### Goal of the exercise
Copy out the rows word for word, starting at the first row and ending at the line containing "The image size is (1430, 840). (1314, 828)".

### Items
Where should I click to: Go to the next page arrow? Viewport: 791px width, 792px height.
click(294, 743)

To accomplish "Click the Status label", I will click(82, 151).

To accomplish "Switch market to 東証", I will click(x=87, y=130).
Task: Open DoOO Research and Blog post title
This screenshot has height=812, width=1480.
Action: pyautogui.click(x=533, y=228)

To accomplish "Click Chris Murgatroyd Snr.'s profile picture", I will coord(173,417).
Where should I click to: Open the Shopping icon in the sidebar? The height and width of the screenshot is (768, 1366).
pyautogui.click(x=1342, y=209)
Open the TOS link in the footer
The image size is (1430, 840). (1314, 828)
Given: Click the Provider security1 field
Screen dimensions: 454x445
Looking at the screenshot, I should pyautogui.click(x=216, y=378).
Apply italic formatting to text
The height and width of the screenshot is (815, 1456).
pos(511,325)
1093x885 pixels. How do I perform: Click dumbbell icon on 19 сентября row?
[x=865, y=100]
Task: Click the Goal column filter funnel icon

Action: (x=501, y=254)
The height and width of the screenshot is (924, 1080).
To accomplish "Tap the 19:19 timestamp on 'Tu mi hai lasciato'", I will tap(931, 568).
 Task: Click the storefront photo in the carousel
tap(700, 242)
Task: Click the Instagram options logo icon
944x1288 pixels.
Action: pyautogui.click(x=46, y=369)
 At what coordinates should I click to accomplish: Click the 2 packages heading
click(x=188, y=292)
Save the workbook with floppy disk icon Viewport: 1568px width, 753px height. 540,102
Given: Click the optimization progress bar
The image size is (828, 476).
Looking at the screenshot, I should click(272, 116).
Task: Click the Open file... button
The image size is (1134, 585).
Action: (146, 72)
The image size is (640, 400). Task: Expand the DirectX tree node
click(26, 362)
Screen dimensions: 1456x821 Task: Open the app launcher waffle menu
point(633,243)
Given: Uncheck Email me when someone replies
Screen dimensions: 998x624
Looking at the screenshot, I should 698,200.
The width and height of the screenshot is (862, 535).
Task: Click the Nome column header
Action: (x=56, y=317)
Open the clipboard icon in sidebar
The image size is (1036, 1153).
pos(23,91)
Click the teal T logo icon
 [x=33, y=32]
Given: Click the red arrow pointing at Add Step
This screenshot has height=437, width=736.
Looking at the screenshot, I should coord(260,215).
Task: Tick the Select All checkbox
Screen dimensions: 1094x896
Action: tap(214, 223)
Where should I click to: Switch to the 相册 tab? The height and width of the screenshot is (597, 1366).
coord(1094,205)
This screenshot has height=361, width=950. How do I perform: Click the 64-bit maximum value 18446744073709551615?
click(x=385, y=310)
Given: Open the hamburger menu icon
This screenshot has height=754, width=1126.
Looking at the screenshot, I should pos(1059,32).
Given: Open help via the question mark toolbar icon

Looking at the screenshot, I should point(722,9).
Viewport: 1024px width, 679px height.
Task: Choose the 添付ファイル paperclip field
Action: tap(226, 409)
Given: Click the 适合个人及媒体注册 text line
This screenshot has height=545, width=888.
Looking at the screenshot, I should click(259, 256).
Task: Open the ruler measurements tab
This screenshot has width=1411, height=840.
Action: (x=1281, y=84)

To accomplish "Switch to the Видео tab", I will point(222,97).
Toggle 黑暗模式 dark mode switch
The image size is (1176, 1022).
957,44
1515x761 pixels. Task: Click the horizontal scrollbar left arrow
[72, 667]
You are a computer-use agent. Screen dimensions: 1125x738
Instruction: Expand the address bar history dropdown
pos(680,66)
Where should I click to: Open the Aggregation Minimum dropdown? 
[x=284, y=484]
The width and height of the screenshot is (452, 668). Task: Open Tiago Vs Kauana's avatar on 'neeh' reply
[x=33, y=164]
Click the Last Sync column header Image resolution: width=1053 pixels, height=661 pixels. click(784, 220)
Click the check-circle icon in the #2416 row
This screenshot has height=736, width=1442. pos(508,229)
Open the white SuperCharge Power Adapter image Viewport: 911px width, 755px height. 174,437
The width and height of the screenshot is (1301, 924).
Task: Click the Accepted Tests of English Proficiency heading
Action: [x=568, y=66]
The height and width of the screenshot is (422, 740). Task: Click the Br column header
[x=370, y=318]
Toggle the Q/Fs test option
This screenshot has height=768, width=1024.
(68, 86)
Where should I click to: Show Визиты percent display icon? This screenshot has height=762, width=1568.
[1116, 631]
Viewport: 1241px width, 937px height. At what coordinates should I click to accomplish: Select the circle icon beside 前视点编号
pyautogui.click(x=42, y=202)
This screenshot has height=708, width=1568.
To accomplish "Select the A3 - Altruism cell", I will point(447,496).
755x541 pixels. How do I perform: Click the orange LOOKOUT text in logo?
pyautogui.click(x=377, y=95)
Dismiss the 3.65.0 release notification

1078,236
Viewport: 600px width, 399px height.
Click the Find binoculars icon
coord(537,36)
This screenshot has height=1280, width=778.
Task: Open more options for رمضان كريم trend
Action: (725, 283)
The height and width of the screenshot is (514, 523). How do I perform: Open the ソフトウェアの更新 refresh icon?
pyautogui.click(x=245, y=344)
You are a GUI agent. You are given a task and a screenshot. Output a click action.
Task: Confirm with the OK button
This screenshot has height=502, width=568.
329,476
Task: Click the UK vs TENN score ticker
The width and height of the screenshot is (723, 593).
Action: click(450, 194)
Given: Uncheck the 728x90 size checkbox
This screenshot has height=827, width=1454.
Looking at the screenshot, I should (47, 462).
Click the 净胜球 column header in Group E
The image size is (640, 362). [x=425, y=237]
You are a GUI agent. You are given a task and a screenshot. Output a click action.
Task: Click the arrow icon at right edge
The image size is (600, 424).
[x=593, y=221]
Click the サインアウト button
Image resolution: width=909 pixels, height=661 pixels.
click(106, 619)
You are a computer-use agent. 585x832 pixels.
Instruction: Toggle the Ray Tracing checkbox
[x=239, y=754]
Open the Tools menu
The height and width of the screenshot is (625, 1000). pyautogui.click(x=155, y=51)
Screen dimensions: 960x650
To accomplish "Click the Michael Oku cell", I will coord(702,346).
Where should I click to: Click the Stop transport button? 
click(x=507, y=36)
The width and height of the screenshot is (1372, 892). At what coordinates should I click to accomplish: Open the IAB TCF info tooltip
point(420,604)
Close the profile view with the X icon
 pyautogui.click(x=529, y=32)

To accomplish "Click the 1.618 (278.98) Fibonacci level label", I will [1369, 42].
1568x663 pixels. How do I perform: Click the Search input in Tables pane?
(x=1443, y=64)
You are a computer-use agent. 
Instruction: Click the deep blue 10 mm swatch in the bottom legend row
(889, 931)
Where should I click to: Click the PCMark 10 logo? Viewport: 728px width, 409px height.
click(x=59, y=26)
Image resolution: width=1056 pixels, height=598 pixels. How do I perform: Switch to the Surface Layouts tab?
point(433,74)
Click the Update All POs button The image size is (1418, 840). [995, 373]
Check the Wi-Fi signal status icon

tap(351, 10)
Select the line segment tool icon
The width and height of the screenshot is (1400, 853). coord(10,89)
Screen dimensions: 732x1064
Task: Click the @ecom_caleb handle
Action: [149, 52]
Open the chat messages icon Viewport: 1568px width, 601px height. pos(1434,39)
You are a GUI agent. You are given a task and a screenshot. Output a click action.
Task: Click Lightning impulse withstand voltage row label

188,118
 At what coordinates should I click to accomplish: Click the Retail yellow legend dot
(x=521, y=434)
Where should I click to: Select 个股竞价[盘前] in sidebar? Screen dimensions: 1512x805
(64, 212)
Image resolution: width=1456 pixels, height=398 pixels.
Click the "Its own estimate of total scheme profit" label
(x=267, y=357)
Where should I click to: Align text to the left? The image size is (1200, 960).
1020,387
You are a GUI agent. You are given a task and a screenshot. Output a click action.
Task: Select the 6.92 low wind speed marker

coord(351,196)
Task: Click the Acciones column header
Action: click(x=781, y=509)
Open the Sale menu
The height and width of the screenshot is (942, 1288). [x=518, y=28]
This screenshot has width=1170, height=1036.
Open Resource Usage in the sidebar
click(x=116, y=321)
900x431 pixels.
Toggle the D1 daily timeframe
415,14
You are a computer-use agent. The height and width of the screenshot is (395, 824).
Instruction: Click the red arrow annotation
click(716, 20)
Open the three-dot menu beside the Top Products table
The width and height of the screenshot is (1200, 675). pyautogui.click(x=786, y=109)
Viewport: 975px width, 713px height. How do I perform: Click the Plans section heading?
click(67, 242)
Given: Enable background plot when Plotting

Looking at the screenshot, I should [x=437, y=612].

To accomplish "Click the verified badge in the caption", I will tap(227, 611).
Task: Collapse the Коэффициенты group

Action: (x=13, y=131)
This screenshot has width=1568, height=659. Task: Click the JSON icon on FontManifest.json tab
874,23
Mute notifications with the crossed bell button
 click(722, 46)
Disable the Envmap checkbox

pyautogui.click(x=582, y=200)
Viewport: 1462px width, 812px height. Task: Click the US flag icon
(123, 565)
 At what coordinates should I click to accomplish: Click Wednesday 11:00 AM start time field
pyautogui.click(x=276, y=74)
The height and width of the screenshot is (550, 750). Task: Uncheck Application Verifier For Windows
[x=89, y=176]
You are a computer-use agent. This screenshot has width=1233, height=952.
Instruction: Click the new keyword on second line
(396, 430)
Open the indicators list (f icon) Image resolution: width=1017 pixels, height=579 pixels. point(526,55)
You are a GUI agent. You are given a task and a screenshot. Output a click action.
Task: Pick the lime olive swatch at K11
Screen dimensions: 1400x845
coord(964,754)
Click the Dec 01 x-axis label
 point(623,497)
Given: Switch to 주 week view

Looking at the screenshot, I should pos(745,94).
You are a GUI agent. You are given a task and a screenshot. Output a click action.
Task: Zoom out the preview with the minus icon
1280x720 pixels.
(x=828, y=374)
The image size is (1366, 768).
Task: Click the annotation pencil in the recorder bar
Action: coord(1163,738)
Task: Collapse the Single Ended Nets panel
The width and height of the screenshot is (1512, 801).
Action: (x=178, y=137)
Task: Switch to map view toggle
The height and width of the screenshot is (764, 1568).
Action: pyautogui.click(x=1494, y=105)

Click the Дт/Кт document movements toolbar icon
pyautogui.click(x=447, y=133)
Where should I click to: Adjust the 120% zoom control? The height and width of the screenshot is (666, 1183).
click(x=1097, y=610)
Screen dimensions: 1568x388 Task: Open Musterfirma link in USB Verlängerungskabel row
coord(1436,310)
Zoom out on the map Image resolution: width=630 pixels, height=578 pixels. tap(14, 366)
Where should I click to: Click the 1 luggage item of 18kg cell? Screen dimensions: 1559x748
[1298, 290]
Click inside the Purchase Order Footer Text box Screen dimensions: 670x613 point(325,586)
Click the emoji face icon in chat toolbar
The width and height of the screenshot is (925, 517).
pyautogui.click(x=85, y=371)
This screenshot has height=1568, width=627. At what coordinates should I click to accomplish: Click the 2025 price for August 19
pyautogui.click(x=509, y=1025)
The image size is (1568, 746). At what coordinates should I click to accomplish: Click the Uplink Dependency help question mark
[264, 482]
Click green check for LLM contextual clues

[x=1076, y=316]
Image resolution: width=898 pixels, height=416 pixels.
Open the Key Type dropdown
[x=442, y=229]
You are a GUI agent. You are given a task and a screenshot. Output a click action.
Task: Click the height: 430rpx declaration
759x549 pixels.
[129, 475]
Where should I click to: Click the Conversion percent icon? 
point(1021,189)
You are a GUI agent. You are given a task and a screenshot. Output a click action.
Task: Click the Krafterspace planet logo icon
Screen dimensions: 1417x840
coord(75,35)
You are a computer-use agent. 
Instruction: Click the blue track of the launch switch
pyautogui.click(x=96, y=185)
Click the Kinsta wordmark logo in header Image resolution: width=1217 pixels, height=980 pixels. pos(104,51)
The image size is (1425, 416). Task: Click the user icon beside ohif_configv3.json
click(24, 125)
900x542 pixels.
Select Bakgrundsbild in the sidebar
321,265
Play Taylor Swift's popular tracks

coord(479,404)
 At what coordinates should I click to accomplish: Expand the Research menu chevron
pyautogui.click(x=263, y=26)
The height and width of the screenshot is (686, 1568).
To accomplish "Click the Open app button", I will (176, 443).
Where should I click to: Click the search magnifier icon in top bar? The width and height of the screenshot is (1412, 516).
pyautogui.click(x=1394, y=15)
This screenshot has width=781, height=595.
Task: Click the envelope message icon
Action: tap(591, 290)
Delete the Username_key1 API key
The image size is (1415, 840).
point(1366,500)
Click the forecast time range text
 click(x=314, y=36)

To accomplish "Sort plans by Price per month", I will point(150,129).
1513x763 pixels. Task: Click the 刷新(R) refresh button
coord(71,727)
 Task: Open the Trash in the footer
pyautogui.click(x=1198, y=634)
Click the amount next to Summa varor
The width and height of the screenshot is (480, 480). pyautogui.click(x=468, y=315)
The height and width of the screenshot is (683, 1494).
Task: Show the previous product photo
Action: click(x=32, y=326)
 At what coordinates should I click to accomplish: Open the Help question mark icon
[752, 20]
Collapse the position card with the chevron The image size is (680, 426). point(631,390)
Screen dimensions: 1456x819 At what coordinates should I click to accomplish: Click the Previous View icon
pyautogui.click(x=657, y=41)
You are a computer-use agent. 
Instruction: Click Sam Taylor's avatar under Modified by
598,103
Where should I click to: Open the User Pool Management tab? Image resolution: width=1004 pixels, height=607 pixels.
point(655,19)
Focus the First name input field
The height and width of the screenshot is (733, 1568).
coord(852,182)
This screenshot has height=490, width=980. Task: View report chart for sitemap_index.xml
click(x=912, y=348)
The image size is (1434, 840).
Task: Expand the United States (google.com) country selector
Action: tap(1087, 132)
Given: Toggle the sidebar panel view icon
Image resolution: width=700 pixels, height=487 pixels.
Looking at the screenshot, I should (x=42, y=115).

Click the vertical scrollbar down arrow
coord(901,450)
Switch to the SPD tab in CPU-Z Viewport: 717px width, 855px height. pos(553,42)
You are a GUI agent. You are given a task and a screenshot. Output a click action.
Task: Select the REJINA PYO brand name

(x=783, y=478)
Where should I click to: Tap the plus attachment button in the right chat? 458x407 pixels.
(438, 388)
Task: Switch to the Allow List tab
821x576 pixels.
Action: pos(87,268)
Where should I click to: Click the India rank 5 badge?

### Problem solution
Where should I click to: Go to the next page arrow? Viewport: 791px width, 792px height.
click(294, 743)

To accomplish "Click the Status label", I will click(82, 151).

To accomplish "Switch market to 東証", I will click(x=87, y=130).
Task: Open DoOO Research and Blog post title
This screenshot has height=812, width=1480.
Action: pyautogui.click(x=533, y=228)

To accomplish "Click Chris Murgatroyd Snr.'s profile picture", I will coord(173,417).
Where should I click to: Open the Shopping icon in the sidebar? The height and width of the screenshot is (768, 1366).
pyautogui.click(x=1342, y=209)
Open the TOS link in the footer
The image size is (1430, 840). (1314, 828)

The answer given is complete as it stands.